Les Négriers (Addio Zio Tom, 1971), point d’orgue du cinéma mondo créé par le trio Gualtiero Jacopetti / Franco Prosperi /Paolo Cavara par le truchement du film culte Mondo Cane (1962), est une œuvre à réactions : il se nourrit tout autant de celles de spectateurs nécessairement outrés par ce qu’ils voient à l’écran, par la crudité poussée dans ses retranchements de la représentation de l’esclavage dans un style propre au cinéma des Jacopetti/Prosperi (Cavara n’ayant pas poursuivi l’aventure avec les deux autres une fois le pavé Mondo Cane jeté dans la mare) que de celles de ses auteurs cherchant à prendre le contrepied de leur film précédent, Adieu Afrique (Addio Africa, 1965), accusé d’être au mieux, justement, réactionnaire, au pire profondément raciste du fait de positions envers l’impossibilité d’accès à la civilisation des pays africains qui seraient ravalés à un niveau outrancier de sauvagerie si les colons occidentaux venaient à leur laisser l’indépendance. Négatif + négatif = positif : Les Négriers, en se posant en réaction d’une œuvre précédente elle-même profondément réactionnaire, la prend à revers et s’avère un long métrage mêlant étrangement humanisme et nihilisme, traité philosophique à la fois « Lumineux » (dans le sens où il semble reprendre à son compte le regard des Lumières sur l’esclavage) et profondément cynique sur une humanité dévoyée. La courageuse et nécessaire édition du film par Le Chat qui fume permet de réévaluer ce brûlot dérangeant mais ne méritant pas l’opprobre qu’il subit depuis une cinquantaine d’années.

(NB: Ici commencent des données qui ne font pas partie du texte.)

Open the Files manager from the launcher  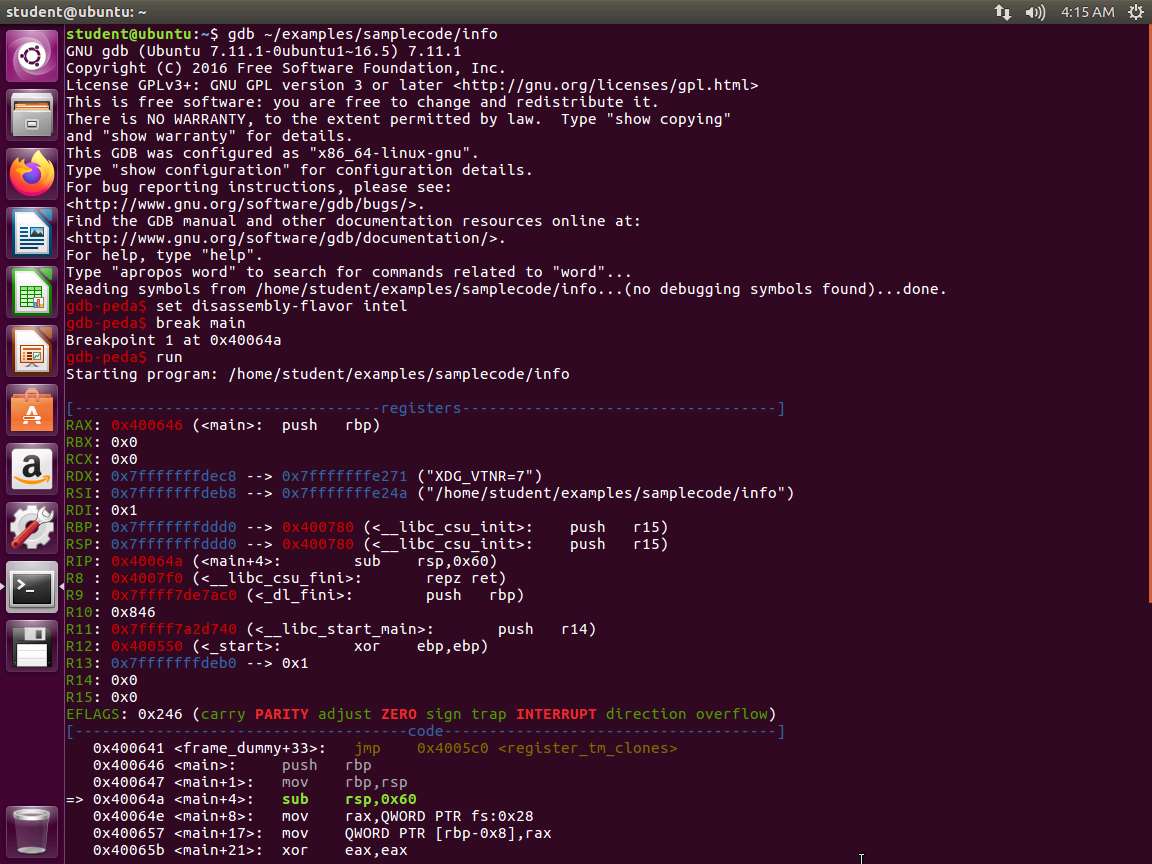click(32, 115)
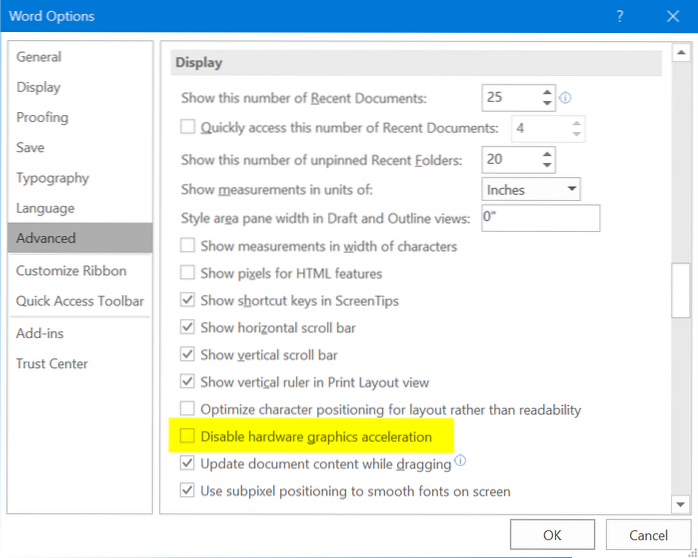Check Show pixels for HTML features
The image size is (698, 558).
pyautogui.click(x=187, y=273)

Déjà, définissons le cinéma mondo. Il s’agit d’un cinéma à portée documentaire, restituant une certaine idée misanthrope et nihiliste de l’état du monde, usant d’images réelles (Adieu Afrique utilisant des prises de vue filmées sur place par les réalisateurs de la Révolution de Zanzibar de 1964) instrumentalisées par le montage, par l’usage d’une voix off quelque peu goguenarde et par une capacité à remettre en scène a posteriori la réalité (ce que conteste cependant Jacopetti), tout ceci dans le but de surligner la crasse du monde, sa violence intrinsèque et, ce faisant, de choquer un public saisi à froid (le peintre Yves Klein est mort en juin 1962 des conséquences d’une attaque cardiaque provoquée par Mondo Cane lors de son avant-première !). Le cinéma mondo, profondément idéologique et empreint d’une philosophie à la Cioran encore radicalisée, mise donc sur une sorte de spectacularisation de la réalité pour en montrer tous les côtés sombres, comme une réactualisation cinématographique du Théâtre de la Cruauté qui aurait baigné dans le Grand-Guignol.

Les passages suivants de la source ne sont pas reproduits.